## DATASET EXCERPTS
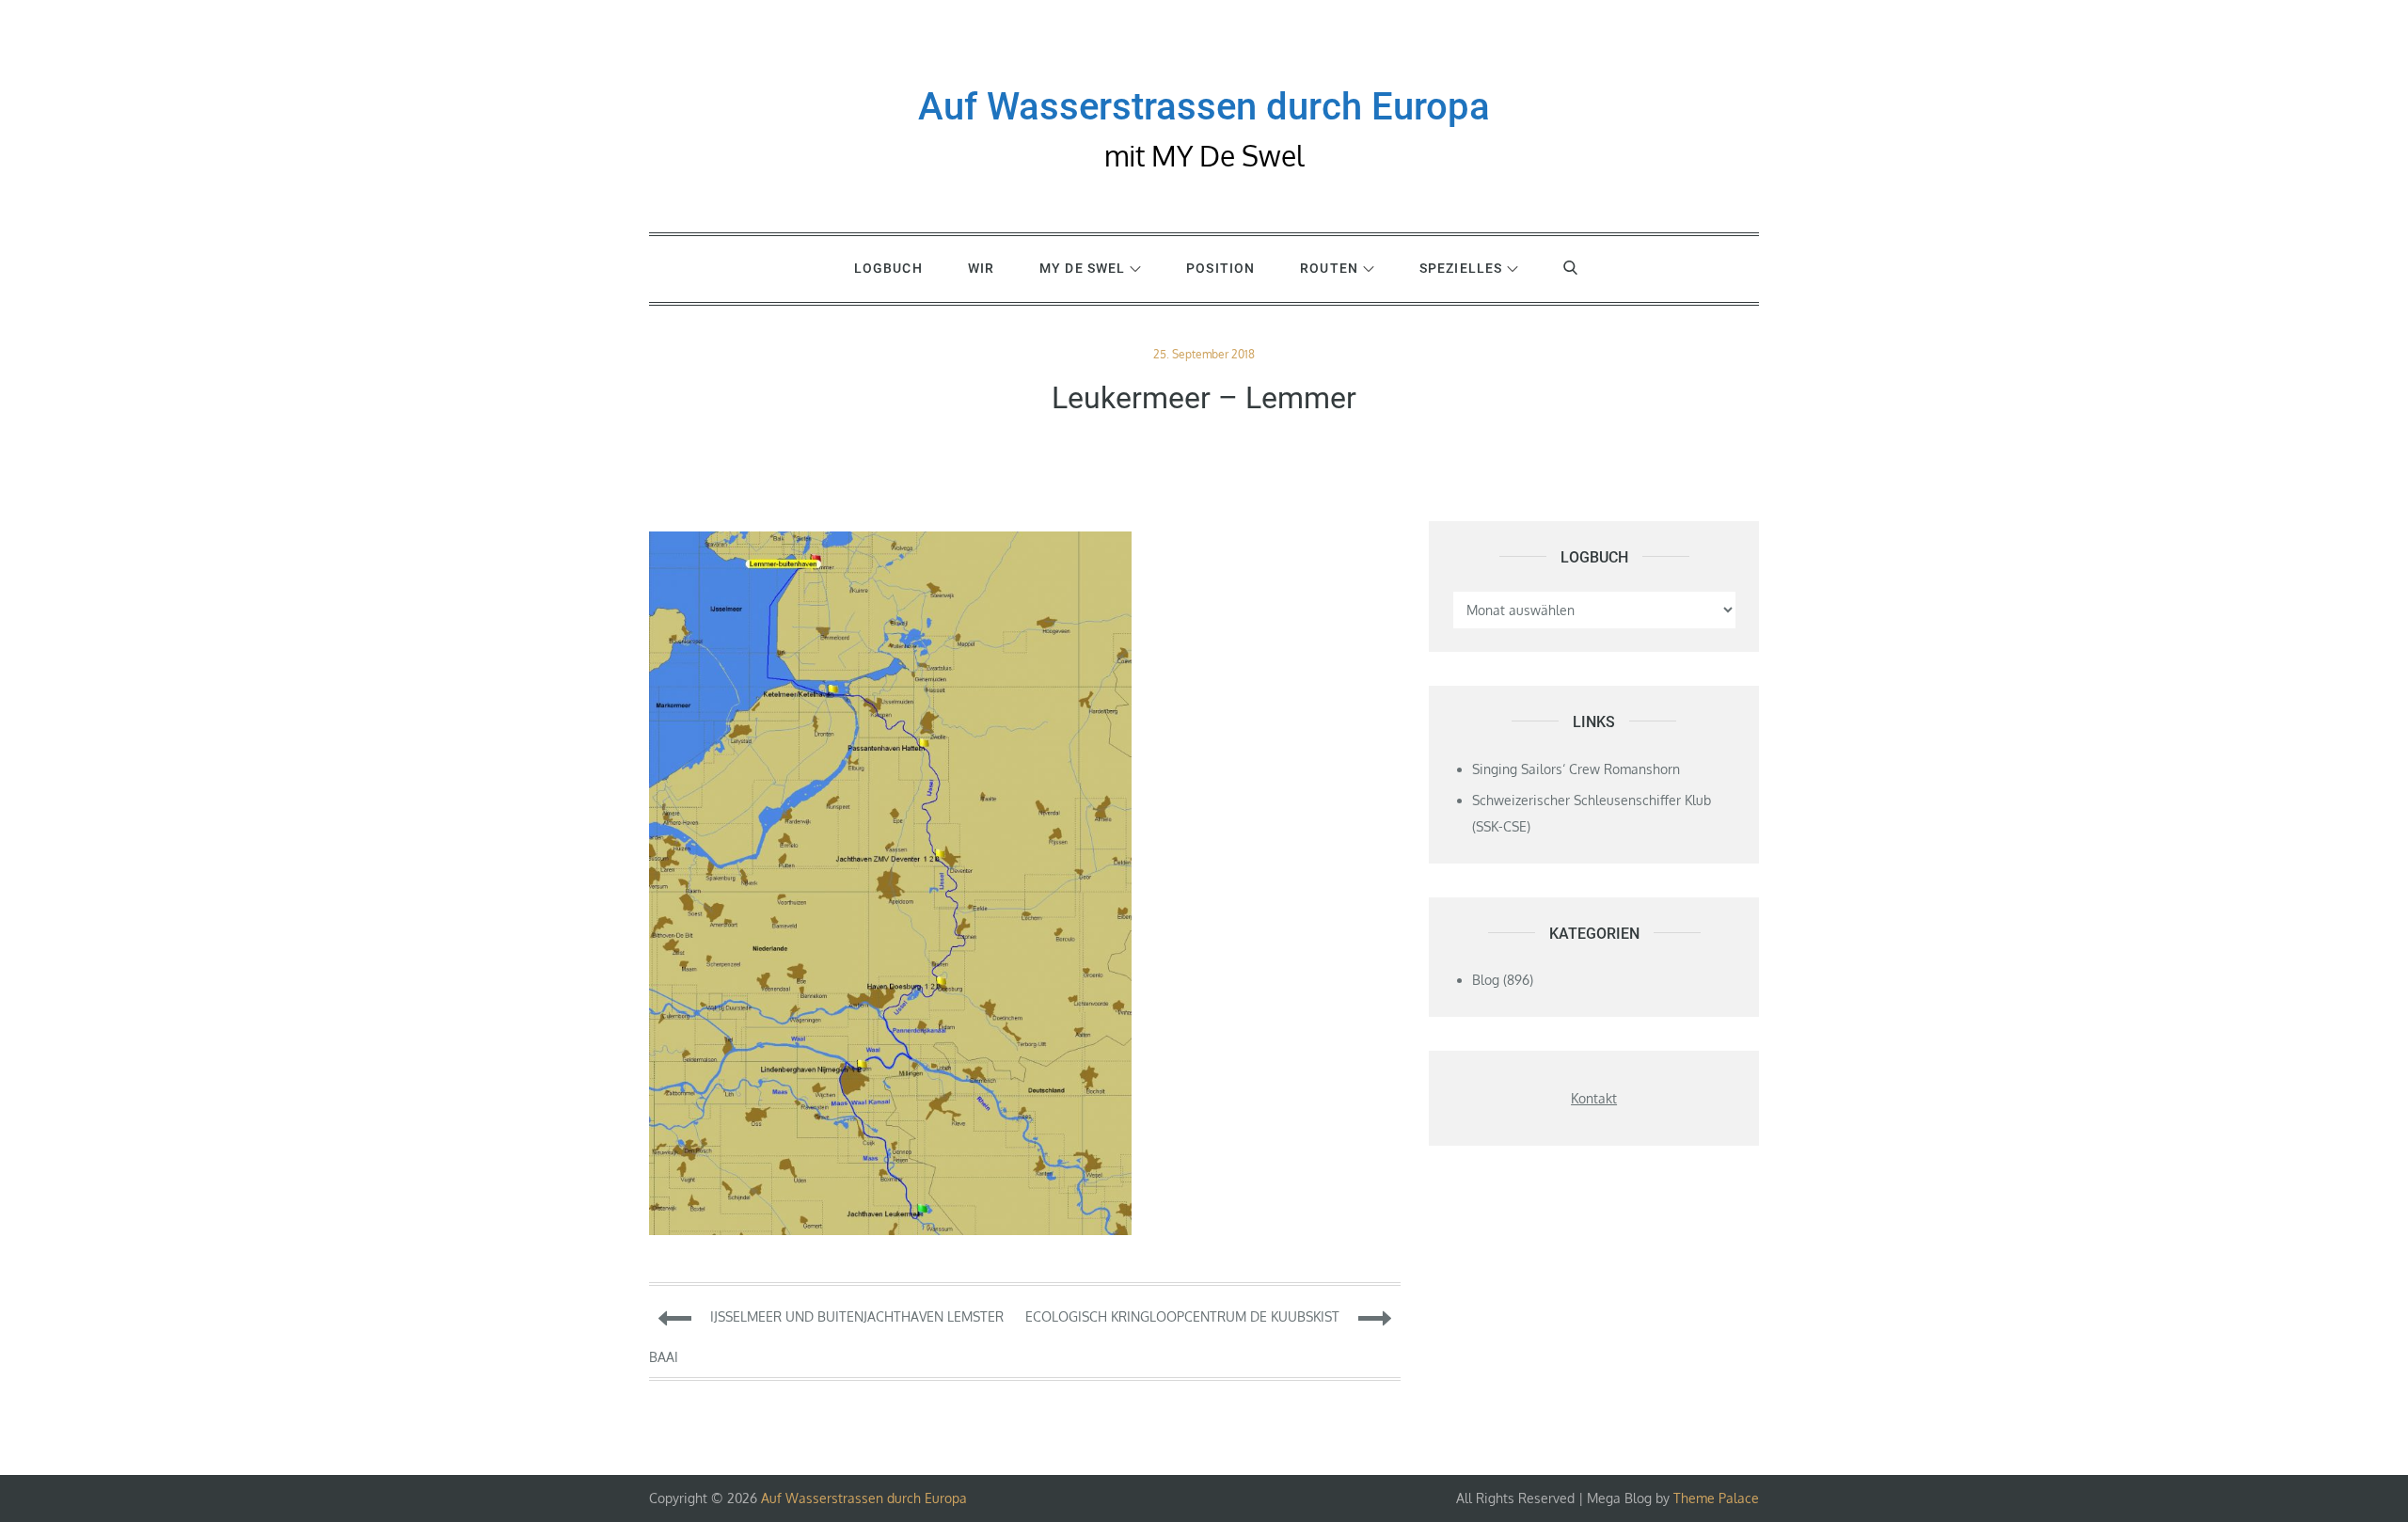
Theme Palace (1716, 1498)
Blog (1485, 980)
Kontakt (1594, 1098)
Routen (1329, 268)
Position (1220, 268)
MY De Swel (1082, 268)
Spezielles (1460, 268)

## TASK TO CARRY OUT
Excluding all pictures, reproduce the records exactly as they appear above.

## EXERCISE RESPONSE
Theme Palace (1716, 1498)
Blog (1485, 980)
Kontakt (1594, 1098)
Routen (1329, 268)
Position (1220, 268)
MY De Swel (1082, 268)
Spezielles (1460, 268)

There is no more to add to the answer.